[COSA SI CHIEDE]
1. Elenca tutte le aziende nominate nel brano sull'acquisizione di KUKA.
2. Prosegui il brano sull'acquisizione di KUKA a partire dal punto in cui si interrompe.

[SEGMENTO DI TESTO]
((
Se l’operazione MIDEA su KUKA andasse in porto, sarebbe la più grande acquisizione cinese per una ditta tedesca. Un importo di dimensioni simili a quella fatta dalla Beijing Enter­prise a febbraio 2016 per rile­vare la Eew, società tedesca attiva nel settore dell’energia. Secondo alcuni commentatori Midea con KUKA vuole trasfor­mare la sua linea di produzione con tecnologia robotica e mira a ridurre la sua forza lavoro di un quinto entro il 2018 a 80.000 unità. L’ascesa cinese nella catena del valore sta aumentando l’appetito per l’acquisizione di aziende in UE prevalentemente tedesche. Dall’inizio dell’anno il numero di acquisizioni effettuate da imprese cinesi in Germania ha raggiunto un picco rispetto agli anni passati alimentando una sensazione di “assedio” cui l’in­dustria tedesca si sente sot­toposta in casa propria. E’ presumibile che proseguirà la tendenza della Cina a diven­tare sempre più produttore a pieno titolo e non più solo imi­tatore o utilizzatore di prodotti tecnologici per la sua industria. Abbiamo scritto e sosteniamo che la ristrutturazione in atto nelle principali potenze econo­miche del mondo trasformerà in profondità il panorama dei prin­cipali gruppi economici nei pros­simi anni. Questo illustrato è un esempio, ci proponiamo di com­mentare anche i prossimi.
))
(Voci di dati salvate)
((
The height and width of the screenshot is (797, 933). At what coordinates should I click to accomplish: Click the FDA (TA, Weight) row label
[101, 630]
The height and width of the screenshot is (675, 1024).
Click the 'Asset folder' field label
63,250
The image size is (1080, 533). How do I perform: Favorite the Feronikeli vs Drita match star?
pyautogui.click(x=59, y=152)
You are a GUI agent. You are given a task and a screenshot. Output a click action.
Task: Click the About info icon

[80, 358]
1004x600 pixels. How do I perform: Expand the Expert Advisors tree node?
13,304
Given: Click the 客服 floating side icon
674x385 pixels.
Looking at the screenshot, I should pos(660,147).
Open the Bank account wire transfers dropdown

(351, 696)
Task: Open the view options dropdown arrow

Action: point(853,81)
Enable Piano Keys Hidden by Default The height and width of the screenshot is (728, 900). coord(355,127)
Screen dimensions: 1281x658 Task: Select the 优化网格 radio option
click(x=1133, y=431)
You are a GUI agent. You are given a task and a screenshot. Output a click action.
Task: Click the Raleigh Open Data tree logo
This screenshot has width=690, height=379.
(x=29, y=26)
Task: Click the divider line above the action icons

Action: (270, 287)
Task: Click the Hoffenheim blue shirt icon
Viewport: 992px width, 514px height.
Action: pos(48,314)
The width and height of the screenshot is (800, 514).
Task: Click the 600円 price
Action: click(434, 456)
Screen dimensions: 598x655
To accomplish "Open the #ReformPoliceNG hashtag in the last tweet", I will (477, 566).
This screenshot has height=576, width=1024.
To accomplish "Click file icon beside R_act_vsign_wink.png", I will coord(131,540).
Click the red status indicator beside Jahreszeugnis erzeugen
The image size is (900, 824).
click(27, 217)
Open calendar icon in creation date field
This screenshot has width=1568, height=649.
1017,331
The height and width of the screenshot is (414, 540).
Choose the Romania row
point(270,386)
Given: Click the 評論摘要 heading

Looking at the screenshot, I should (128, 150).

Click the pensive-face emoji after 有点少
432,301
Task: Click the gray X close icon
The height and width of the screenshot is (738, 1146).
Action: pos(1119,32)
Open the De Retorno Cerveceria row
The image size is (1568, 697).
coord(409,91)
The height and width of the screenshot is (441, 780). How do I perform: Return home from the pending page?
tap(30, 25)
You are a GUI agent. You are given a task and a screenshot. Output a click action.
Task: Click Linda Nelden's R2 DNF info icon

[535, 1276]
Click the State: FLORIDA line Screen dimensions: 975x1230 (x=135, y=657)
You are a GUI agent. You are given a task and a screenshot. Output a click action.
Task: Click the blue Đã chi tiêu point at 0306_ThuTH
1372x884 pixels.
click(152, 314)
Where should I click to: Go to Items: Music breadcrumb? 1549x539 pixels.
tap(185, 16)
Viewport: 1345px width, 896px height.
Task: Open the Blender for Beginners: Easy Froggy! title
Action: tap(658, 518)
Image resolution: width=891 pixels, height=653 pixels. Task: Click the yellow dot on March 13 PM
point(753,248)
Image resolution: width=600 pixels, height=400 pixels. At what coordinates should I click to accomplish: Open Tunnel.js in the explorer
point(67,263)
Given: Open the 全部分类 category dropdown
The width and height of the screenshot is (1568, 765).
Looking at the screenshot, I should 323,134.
))
[RISPOSTE AI COMPITI]
1. MIDEA, KUKA, Beijing Enterprise, Eew

2.
Cronologia sommaria KUKA

1898. L’ANNO DELLA FONDAZIONE: Johann J. Keller e Jacob Knappich fondano ad Augusburg-Oberhausen una fabbrica di acetilene per la produzione di economici sistemi di illumi­nazione stradale, domestica e fanali per automobili. Il nome KUKA deriva dall’acronimo: ”Keller und Knappich Ausburg”.
1918. DOPO LA PRIMA GUERRA MONDIALE: Keller e Knap­pich riprendono le attività e iniziano con la produzione di argani di sicurezza, manuali e motorizzati con regolazione automatica del freno.
1920. IL CONTAINER: La KUKA affronta il settore dei contai­ner. Inizia anche la produzione dei primi, semplici elementi di carrozzeria.
1936. ELETTROSALDATURA A RESISTENZA: KUKA si converte all’elettrosaldatura a resistenza. Costruisce la prima pinza elettrica per saldatura a punti in Germania.
1956. LA SALDATURA MECCANIZZATA: KUKA costruisce i primi impianti di saldatura automatizzata per frigoriferi e lavatrici. Anche l’industria automobilistica tedesca sta stu­diando potenziali di razionalizzazione. KUKA fornisce la sua prima linea di saldatura a punti alla Volkswaghen AG.
1971. LA PRIMA LINEA DI SALDATURA A TRASFERTA ROBO­TIZZATA D’EUROPA: L’impianto fornito a Daimler-Benz AG per la produzione delle fiancate segna per il settore salda­tura di KUKA l’inizio di un nuovo capitolo.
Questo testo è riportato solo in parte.